By now you may be familiar with the axiom that to gain expertise in something requires 10,000 hours of practice. What does 10,000 hours of practice look like and how does it lead to expert status? In other words, one doesn't wake up on the morning after the 10,000 hour and suddenly have access to expertise, so there must be stages or levels on the way to "expert" status. Indeed, the state one reaches after 10,000 hours must be a constructed notion useful in evaluating relative experience—no doubt one continues to develop expertise beyond that point. It would also follow that these stages must be relevant to the practice in question. So, what do the stages of design expertise consist of?
Bryan Lawson, an architect and psychologist who specializes in researching the cognitive aspects of design thinking (the science of design), has developed an outline of these steps in his book What Designers Know. He begins by framing out the levels of expertise (via Kees Dorst and Hubert Dreyfus) as they will relate to the nature of each step. In a sense, each level of expertise roughly corresponds to a cognitive ability, although in reality the transitions are very fluid. The levels in ascending order are novice, beginner, competent, proficient, and expert. These levels are fairly straightforward, even if the differences between each level entail some interesting discourse. We will take them at face value to understand the five steps towards expertise which I will list below:
Step one: Rules of thumb, or schemata. Every student to design learns a set of rules or schemata that form a shared language of design. These may entail simple relationships between material elements or the interface between human beings and material elements. An example in architecture would be the rise and run of stairs or the coursing of bricks. Simple forms are also necessary schemata: domes, vaults, frames, tunnels, etc.
Step two: Precedent. Case studies form an important part of early design education. Learning examples of how design problems have been solved before give the student of design a repertoire from which to depart in determining solutions to a design problem. This is the reason architects buy so many books! (its an expensive habit...) At this stage we are moving through the first one or two levels of expertise.
Step three: Guiding principles. This is the step that really ignites the fire in any design student's belly. Upon learning a sufficient number of schemata and precedents, one may start to apply certain values or frames to a design problem as a means of understanding it. These are the conceptual drivers that designers use to approach a design problem.
Step four: Recognition. At higher levels of expertise, an ability to respond to design problems becomes more intuitive and less analytic. The designer is able to recognize patterns in the problem similarly to how a chess master recognizes the layout of a chess match. As such the designer becomes more solution oriented than problem oriented, and draw from their precedent memory. Now we are reaching the upper levels of expertise.

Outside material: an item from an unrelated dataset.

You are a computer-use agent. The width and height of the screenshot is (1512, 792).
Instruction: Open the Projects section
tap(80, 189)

Step five: Gambits. Taking the chess metaphor a step further, a match between masters will entail both sides recognizing the situation and having moves to offset the other. In this case, and in some design situations, one needs a unique gambit. A gambit may be an opening move drawn from precedent or from guiding principles that sets the stage for a solution. Many notable designers employ these moves deftly and are known by them.

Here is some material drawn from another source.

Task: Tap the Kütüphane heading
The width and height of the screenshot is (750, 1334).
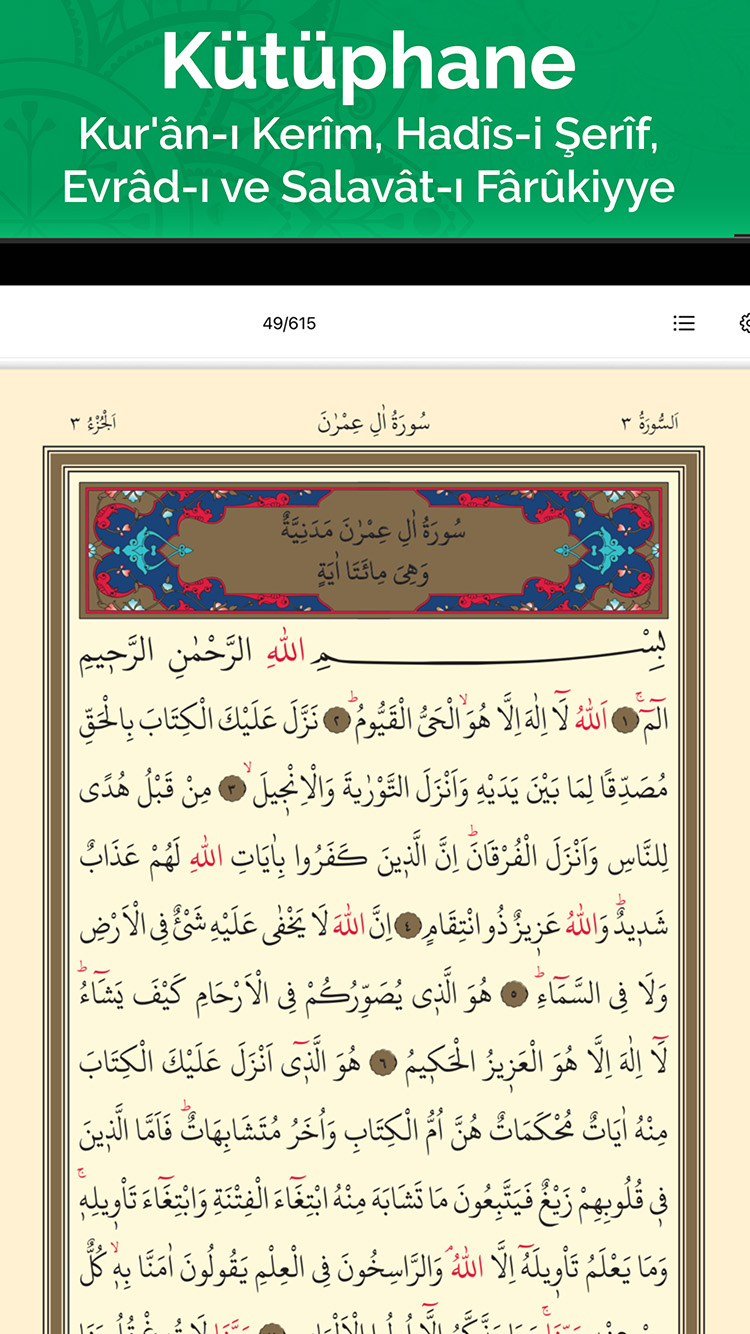Action: [368, 62]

By the fifth step, a design expert is said to have a highly situational knowledge. By some degree an expert relies less on the earlier steps as they become more sensitive to their practice. The earlier steps become internalized or are superseded by later forms of knowledge. However, each step is a necessary cognitive negotiation with the practice—in this case design—that gradually build up to expert status. To understand this model as a novice student of design is to recognize the incremental nature of design education. I believe that it may better ground students in the process.
Bryan Lawson, What Designers Know (Oxford: Elsevier, 2004), 106-119.